Over the next year, we will see macOS 11.0 to 11.x, where x is probably (by tradition) going to be around 6 or 7. Then in the autumn/fall of 2021, expect to see Apple release the next major version, macOS 12, which should in turn follow a similar cycle through 12.0 to 12.x.
Rather than have Supplemental Updates, this enables Apple to release minor patches using the third number, as it did with macOS 11.0.1, as needed.
For many, this is a great improvement, although as usual nothing comes for free. Software which remains capable of running in versions of macOS before 11.0 needs to cope with its different numbering system.

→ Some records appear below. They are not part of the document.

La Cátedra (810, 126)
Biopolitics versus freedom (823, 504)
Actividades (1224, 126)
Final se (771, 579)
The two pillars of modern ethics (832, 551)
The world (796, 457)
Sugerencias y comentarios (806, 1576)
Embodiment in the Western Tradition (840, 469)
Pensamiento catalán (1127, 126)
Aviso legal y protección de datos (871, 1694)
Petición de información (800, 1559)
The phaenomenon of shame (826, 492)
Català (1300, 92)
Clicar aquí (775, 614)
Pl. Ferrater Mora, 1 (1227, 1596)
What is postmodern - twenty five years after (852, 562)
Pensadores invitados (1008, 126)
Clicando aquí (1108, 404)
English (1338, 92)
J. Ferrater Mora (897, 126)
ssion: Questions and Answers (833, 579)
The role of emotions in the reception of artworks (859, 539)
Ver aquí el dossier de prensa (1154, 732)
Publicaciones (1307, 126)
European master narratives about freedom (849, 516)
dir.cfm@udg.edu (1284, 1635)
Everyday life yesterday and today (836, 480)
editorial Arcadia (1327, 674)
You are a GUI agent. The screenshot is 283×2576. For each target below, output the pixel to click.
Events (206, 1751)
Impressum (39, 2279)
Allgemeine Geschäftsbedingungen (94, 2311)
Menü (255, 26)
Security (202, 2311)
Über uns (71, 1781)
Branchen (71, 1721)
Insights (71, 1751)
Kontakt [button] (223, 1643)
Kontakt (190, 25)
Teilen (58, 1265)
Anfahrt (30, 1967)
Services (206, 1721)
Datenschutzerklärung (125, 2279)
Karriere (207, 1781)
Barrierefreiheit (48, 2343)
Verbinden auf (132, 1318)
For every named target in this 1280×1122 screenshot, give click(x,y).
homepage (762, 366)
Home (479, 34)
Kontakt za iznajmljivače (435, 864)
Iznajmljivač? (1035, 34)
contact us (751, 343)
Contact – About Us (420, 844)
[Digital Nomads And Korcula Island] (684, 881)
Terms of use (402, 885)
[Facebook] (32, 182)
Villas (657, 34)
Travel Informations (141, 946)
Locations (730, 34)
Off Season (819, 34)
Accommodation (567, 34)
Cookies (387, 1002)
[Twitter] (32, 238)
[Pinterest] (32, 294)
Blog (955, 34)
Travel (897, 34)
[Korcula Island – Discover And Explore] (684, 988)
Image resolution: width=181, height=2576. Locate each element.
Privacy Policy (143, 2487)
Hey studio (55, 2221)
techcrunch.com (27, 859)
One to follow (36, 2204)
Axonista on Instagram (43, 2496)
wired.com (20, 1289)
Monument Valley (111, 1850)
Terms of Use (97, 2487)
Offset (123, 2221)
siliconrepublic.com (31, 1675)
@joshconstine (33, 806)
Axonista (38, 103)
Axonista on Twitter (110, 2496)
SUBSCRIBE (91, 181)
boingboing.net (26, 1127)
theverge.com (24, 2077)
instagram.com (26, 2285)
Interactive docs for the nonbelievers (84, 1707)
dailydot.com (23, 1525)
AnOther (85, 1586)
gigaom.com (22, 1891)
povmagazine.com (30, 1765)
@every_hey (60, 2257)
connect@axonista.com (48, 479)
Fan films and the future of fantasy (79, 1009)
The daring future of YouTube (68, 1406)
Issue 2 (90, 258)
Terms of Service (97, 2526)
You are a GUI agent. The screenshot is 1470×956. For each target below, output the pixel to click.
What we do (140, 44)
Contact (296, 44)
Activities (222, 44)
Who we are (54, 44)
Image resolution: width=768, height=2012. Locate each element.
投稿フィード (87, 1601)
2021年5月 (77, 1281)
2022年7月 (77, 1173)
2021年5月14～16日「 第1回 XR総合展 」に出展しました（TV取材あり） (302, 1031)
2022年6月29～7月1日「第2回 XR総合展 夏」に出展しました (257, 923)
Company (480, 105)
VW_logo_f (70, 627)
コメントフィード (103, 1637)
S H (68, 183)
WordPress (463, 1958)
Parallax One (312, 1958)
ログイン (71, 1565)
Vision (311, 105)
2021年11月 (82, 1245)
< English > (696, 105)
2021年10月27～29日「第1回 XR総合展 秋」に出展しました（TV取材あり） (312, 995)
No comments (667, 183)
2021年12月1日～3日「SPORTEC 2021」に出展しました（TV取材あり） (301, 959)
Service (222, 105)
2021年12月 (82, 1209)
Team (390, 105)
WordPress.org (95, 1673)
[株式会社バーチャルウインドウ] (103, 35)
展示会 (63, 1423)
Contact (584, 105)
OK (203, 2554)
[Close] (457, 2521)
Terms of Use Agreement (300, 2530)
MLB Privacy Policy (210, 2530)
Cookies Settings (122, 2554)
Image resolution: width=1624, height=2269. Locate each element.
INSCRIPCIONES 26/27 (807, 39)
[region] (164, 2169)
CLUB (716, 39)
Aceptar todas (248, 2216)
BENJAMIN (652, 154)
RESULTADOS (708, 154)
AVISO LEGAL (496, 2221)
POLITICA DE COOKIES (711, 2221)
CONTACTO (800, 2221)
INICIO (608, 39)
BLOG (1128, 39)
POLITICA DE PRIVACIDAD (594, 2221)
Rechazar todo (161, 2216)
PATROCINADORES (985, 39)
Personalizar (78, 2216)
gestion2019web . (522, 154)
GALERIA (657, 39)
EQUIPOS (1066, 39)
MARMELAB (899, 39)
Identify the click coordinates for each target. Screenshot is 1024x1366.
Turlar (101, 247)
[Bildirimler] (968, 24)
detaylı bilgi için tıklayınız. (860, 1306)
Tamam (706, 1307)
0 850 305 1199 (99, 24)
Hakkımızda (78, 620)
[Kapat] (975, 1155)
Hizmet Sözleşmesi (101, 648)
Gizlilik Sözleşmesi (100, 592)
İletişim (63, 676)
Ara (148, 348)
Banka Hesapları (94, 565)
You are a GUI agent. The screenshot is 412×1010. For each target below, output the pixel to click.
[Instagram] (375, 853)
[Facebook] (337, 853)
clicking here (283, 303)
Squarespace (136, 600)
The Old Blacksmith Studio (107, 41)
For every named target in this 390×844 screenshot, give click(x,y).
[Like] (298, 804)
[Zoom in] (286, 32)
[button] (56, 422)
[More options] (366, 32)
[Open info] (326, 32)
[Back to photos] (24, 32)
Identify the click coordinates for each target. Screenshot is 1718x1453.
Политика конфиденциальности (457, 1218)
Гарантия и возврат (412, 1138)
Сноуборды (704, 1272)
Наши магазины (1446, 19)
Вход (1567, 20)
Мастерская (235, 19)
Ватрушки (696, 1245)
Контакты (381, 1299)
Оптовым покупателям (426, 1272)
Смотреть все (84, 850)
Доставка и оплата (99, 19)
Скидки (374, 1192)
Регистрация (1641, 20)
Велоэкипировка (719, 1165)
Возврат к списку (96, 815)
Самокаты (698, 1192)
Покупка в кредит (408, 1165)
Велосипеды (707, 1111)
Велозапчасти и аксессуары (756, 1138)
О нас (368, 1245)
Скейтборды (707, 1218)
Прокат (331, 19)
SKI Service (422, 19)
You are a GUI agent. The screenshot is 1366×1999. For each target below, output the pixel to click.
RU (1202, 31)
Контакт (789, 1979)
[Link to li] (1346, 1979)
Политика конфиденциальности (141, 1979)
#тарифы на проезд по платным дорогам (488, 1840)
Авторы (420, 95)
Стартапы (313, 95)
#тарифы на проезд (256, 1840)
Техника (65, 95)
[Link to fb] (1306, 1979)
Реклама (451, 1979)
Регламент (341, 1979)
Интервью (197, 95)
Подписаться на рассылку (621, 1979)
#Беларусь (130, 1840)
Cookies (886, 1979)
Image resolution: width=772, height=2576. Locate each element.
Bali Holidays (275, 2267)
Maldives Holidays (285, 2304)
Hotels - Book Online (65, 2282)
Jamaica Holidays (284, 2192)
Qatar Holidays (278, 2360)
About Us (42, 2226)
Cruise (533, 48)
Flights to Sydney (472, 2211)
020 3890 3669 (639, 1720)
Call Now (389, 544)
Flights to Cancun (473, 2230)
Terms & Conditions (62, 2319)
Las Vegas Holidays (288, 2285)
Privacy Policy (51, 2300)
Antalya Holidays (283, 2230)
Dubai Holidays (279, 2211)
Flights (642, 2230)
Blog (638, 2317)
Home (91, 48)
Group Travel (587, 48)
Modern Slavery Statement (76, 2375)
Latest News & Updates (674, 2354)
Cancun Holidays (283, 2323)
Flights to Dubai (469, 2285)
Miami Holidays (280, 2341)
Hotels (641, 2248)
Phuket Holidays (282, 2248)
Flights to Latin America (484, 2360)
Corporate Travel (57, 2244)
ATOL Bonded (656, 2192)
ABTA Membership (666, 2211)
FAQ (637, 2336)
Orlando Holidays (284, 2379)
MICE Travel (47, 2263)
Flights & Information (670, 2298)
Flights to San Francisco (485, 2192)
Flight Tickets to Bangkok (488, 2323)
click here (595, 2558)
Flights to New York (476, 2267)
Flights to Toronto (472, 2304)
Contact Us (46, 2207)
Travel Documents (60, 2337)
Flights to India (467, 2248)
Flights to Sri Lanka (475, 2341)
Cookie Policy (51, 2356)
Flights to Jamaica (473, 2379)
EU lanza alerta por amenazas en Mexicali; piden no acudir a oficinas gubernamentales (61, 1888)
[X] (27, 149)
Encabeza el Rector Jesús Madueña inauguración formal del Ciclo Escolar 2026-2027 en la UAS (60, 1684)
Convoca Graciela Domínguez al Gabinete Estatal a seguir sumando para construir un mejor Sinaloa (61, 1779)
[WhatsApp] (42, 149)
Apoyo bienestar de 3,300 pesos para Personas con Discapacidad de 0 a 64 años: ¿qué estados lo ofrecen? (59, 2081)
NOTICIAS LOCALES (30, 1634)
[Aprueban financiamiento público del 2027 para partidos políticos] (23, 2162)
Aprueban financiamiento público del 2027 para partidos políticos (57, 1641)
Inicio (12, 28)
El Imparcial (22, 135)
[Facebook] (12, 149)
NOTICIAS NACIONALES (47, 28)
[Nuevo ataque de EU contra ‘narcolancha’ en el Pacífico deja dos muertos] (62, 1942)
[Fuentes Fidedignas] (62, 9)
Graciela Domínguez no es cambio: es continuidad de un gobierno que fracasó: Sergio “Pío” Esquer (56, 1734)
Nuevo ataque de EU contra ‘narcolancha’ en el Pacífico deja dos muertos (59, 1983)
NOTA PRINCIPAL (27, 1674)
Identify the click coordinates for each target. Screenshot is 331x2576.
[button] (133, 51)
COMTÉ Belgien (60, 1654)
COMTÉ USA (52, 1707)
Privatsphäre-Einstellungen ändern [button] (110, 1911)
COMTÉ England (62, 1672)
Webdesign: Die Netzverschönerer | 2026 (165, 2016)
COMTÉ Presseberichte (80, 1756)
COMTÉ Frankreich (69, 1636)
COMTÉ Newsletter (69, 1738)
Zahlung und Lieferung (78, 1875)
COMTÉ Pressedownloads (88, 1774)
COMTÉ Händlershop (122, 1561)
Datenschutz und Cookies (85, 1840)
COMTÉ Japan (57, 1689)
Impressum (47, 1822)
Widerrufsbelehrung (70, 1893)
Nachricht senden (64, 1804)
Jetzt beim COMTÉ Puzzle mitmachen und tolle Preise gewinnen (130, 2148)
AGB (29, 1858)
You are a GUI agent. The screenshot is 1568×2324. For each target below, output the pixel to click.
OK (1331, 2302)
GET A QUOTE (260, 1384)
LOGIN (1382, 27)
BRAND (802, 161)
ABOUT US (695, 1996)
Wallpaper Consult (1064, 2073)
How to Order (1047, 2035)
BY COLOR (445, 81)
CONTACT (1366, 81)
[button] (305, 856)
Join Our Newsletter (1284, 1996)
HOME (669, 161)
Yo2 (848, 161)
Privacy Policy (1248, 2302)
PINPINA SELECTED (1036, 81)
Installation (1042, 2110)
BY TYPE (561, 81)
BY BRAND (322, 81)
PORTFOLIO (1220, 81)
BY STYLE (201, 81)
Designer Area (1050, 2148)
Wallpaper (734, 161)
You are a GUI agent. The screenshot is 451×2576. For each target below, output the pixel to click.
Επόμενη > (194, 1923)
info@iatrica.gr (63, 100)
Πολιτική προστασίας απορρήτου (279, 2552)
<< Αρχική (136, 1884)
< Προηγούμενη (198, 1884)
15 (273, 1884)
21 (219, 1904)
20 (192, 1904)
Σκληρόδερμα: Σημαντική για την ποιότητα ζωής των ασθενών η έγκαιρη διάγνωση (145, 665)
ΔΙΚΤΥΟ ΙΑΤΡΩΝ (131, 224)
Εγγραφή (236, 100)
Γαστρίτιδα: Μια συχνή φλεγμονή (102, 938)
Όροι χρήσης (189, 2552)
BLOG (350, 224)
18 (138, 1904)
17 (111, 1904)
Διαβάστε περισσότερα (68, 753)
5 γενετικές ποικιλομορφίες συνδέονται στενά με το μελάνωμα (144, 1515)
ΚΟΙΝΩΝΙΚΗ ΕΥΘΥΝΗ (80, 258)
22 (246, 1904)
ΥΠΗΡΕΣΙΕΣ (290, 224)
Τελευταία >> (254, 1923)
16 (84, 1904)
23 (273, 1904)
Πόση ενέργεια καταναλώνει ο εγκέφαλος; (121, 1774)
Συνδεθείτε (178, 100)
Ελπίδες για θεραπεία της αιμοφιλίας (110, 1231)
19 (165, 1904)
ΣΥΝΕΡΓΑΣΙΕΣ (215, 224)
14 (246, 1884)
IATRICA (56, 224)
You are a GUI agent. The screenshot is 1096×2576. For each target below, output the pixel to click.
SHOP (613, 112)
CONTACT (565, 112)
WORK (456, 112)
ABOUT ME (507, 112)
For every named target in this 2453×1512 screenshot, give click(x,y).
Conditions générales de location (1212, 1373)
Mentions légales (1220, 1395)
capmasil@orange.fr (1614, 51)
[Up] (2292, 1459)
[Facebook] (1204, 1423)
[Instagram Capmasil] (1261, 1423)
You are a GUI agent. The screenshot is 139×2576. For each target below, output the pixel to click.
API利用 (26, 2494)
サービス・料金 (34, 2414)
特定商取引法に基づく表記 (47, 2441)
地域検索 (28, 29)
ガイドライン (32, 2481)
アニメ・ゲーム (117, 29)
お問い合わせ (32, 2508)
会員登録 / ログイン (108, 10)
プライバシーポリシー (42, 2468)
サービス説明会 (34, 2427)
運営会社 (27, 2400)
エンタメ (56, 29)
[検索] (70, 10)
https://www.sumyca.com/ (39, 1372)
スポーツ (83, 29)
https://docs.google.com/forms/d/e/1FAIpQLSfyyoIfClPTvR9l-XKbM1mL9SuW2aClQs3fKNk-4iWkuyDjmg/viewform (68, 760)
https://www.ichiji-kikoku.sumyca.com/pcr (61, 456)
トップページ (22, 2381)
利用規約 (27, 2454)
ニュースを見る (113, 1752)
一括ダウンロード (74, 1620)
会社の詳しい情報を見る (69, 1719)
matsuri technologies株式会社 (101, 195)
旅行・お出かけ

It also means that, like some apps such as Firefox, if Apple keeps on an annual major release cycle, it will ascend major version numbers more rapidly than it ever has before: in ten years time, we’ll probably all be complaining about the problems we’re having with macOS 21.0.
If you need to convert the old and new systems into a monotonically increasing numeric series, this means that you can take the ‘minor’ version number for macOS 10 up to 15, and for versions above the major version number of 10, simply add 5 to that. For example, that makes Mojave 14, and Big Sur’s successor 17.
What we will discover next in macOS 11.1 is whether Apple has also incremented its backward-compatible version numbering from 10.16.0 to 10.16.1, or left it alone for those scripts and older code which are blissfully unaware of this major change.
Now, if you’ll pass me the hat, I think I have a job to do.